Tethered To the Soil by Their Drinking Veins


There was a time when we worshipped trees.

I’m not talking about some pious reverence, some devout bending of the knee, I am talking of recognizing the forest’s role in our lives, in the natural play of our days. The wooded glen standing in the mist, its outline chattering with mad birds, it is the lung of existence. We take in the air scented by its limb and leaf, filtered by its effervescent rustling display.
     We know all too well that it is the tree, the big plant, the weed gargantuan that cleans our air, that absorbs the soot and the smoke, the oil and the mercurial rain. They are the thirsty totem of the world’s degenerating scalp, the ringed straws reaching to the heavens, the wooden rocket ships tethered to soil by thirsting veins.

The tree has two heads, one at each end of its existence, a match for any Doolittle. One is ravished by the wind, showing the sun its thousand forked tongues, the other buried in silt, chasing moisture as it races ever downward, losing itself in every direction.
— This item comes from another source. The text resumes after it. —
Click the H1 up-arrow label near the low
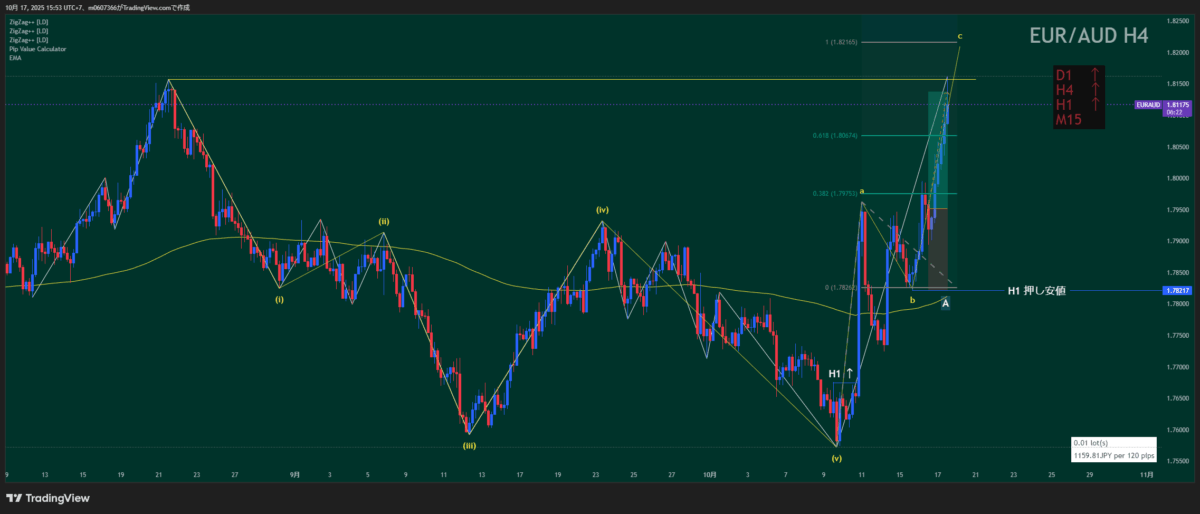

It speaks with both, sucking in the mysteries the Earth leaves behind, as it struggles to survive the vermin running its troubled hide.

How mighty are the trees that still scrape at our skies? Are they truly the lords of the vegetative nation, or is their size deceptive? Are they rather tumors in a field of tulips, the cancerous growths of a host losing its hair, tickets to Disneyland for those willing to believe?

We transform them with a deafening rapidity, turning natural tower to plank and bow, to bat and beam, chopstick and toothpick, rocking chair and oar. We harness their blood, the sweet syrup of their hardened skin, we mutilate and set fire to their limbs to warm our homes, we decapitate them when they peer through our lines of communication, when they dare intervene in the conversation of civilization’s giants, T-Mobile, Verizon, Comcast, the humming sentinels leaving headless cripples in their wake, standing like H.G Well’s Martians on metal legs.

No matter what the undergraduate philosopher might tell you, every falling tree makes a sound, for sound exists without an ear, just as signals exist without a radio, Chuck Berry without an audience. The tree felled by lightning, its brittle trunk devoured by beetle, visited by invisible blight, bursting great galls in frenzied smatterings, it passes through the nightly news, lining Tom Brokaw’s golden throat, the cellular chat, the murmur of a planet’s misbehaving child, it cuts right through it, on its way to the cradle from which it has sprung, never leaving the care of the nursery, the warm milk of a replenishing lap of birth and death, of bud and decay, the glory of a swelling mushroom building up from the rotting of the composting wood.

The tree strikes a balance between terra and strata, between gravity’s bed and its gulf of absence, the vast arena through which the seed drops, twirling in life’s spinning design, borne by whispered breeze and the gust of a hurried beast, riding a shield of quills to neighboring pastures, foreign groves and burgeoning orchards. The tree is a thermometer, wilting in the heat, an icy pillar in the cold. It is a needle, searching an entrance to the planet’s vascular parade, Sid scratching at Nancy’s flaccid white arm.

The tree welcomes calamity from above, just as it witnesses calamity below.

From the tree we hang and climb, lynch and love. We leave our marks across its weathered suit of armor, carving our hearts to its breastplate – before toppling it to the ground to warm our toes.